The Menzoberranyr stood silent, considering Tzirik’s answer. Halisstra was puzzled, as well.

“Why would the goddess do this?” she wondered aloud.

“In the spirit of candor, I will admit that Vhaeraun either does not know or does not wish for me to know,” Tzirik said. He fixed his cold gaze on Halisstra.

“For the moment, divine capriciousness seems as good an explanation as any.”

“Is she . . . alive?” Ryld asked quietly. Quenthel and the other priestesses turned angry glares on the weapons master, but he ignored them and went on.

“What I mean to say is, would we know if she had been slain by another god, or sickened, or imprisoned against her will?”

“If only we were so lucky,” Tzirik said, laughing. “No, Lolth still lives, however you might define that for a goddess.

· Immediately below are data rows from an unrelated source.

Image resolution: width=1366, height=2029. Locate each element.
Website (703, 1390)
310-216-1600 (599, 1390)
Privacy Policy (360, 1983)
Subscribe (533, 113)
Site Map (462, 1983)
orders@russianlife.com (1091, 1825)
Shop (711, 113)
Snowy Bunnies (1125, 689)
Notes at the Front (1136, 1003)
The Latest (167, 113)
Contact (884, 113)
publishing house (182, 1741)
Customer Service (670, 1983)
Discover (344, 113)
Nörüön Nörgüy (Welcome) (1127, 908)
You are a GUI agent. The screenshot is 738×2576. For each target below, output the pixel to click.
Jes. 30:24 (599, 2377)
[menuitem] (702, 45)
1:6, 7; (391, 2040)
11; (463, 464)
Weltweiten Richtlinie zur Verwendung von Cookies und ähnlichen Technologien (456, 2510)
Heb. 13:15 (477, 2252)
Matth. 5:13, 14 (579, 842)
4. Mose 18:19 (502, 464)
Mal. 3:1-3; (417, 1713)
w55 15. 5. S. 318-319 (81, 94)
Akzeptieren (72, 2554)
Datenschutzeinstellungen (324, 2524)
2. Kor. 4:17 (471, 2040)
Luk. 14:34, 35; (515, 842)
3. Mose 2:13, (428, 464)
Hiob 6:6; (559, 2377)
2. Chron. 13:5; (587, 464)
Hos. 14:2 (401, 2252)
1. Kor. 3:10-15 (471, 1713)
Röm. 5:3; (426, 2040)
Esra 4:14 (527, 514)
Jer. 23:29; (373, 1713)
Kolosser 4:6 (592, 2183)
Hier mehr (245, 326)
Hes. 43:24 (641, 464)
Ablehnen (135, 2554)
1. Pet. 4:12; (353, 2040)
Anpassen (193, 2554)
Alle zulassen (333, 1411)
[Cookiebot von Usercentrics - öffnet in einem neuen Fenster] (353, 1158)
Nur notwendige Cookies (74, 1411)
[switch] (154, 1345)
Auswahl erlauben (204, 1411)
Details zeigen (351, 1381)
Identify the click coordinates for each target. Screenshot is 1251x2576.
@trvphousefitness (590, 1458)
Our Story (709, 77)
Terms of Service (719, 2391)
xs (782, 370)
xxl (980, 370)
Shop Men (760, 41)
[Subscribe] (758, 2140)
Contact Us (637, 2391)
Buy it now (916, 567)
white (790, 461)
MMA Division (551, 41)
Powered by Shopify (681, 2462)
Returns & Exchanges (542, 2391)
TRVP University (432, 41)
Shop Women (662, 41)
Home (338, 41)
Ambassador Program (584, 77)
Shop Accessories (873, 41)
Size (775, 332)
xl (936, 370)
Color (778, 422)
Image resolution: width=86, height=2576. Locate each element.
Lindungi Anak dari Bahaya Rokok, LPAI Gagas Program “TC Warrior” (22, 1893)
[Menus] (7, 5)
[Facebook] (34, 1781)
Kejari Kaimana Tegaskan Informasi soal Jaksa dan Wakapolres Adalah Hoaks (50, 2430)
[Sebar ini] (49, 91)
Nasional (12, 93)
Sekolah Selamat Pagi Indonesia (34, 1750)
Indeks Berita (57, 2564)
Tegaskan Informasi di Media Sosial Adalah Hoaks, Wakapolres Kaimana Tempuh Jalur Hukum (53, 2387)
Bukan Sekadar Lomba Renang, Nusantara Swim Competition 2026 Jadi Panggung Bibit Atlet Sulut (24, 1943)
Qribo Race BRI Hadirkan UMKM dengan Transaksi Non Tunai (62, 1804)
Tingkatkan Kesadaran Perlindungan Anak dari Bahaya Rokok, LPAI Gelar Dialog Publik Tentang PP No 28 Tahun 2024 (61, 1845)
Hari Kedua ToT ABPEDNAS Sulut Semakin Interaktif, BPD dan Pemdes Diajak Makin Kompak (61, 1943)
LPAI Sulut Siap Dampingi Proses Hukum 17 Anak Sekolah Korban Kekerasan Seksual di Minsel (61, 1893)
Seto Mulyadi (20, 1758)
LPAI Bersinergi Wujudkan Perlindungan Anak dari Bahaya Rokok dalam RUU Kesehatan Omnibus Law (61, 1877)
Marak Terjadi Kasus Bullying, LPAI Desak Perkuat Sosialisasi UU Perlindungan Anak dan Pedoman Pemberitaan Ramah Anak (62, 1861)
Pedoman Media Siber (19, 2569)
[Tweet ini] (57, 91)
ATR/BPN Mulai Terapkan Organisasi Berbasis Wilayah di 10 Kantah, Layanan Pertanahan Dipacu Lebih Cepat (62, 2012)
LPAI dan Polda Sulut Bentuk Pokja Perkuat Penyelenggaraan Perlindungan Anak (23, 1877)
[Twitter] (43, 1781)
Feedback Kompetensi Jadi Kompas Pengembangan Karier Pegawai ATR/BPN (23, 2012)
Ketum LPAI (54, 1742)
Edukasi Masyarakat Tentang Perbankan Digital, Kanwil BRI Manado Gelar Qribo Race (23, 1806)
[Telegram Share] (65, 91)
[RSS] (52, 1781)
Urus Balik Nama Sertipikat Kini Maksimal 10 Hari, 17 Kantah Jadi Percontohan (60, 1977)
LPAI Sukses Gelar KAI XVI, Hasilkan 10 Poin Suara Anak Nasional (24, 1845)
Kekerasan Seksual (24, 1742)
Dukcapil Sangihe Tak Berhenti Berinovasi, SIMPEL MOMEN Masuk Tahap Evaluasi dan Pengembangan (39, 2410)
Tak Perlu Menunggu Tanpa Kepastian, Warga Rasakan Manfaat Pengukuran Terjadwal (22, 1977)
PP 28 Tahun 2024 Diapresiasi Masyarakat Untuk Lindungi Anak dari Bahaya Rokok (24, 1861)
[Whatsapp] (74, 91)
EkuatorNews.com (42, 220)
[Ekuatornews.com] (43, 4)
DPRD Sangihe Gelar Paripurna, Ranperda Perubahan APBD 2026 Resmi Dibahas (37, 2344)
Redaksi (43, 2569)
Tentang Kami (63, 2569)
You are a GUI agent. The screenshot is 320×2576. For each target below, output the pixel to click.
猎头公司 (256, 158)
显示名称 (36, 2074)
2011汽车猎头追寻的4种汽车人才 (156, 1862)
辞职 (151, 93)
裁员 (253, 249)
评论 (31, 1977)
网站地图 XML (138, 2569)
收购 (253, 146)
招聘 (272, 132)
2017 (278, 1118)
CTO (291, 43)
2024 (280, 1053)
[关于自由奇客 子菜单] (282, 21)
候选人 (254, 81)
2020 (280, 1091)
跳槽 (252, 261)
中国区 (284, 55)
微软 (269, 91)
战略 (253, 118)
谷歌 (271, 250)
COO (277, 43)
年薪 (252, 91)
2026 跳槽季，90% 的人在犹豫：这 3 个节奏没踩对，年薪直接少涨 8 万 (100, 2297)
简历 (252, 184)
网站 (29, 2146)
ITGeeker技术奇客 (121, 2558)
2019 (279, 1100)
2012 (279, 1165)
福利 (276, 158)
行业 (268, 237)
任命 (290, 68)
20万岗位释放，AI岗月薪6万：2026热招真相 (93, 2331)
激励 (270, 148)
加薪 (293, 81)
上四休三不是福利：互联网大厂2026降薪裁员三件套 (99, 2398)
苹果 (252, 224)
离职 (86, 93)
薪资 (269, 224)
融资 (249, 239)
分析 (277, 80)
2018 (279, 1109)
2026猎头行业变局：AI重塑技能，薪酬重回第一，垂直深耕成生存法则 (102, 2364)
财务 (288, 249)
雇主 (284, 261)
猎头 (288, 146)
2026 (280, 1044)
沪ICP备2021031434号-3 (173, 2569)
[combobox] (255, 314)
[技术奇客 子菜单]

As to whether she has sealed herself into the Demonweb Pits, or been sealed in by another power, Vhaeraun did not say.”

“When will this condition end?” Halisstra asked.

“Again, Vhaeraun either does not know or does not wish for me to know,” Tzirik said. “The better question might be, will it end? The answer to that is yes, it will end in time, but before you take too much comfort in that I must remind you that a goddess may have a very different sense of what we would consider to be a reasonable wait. The Masked Lord might have been referring to something that would happen tomorrow, next month, next year, or perhaps a hundred years from now.”

“We can’t wait that long,” Quenthel murmured. Her expression was distant, fixed on events in faraway Menzoberranzan. “A resolution must be reached soon.”

“Take up the worship of a more caring deity, then,” Tzirik replied. “If you’re interested, I would be happy to discourse at length on the virtues of the Masked Lord.”

Quenthel bristled, but held her tongue—a feat of remarkable self-control for the Baenre priestess.

“I decline,” she said. “Does the Masked Lord have any other advice for us, priest?”

“In fact, he does,” Tzirik replied. He shifted in his seat, leaning forward to convey his point to Quenthel. “These were the exact words he spoke to me, so take note of them. ‘The children of the Spider Queen should seek her for answers.’ ”

“But we have,” Halisstra cried. “All of us, but she does not hear us.”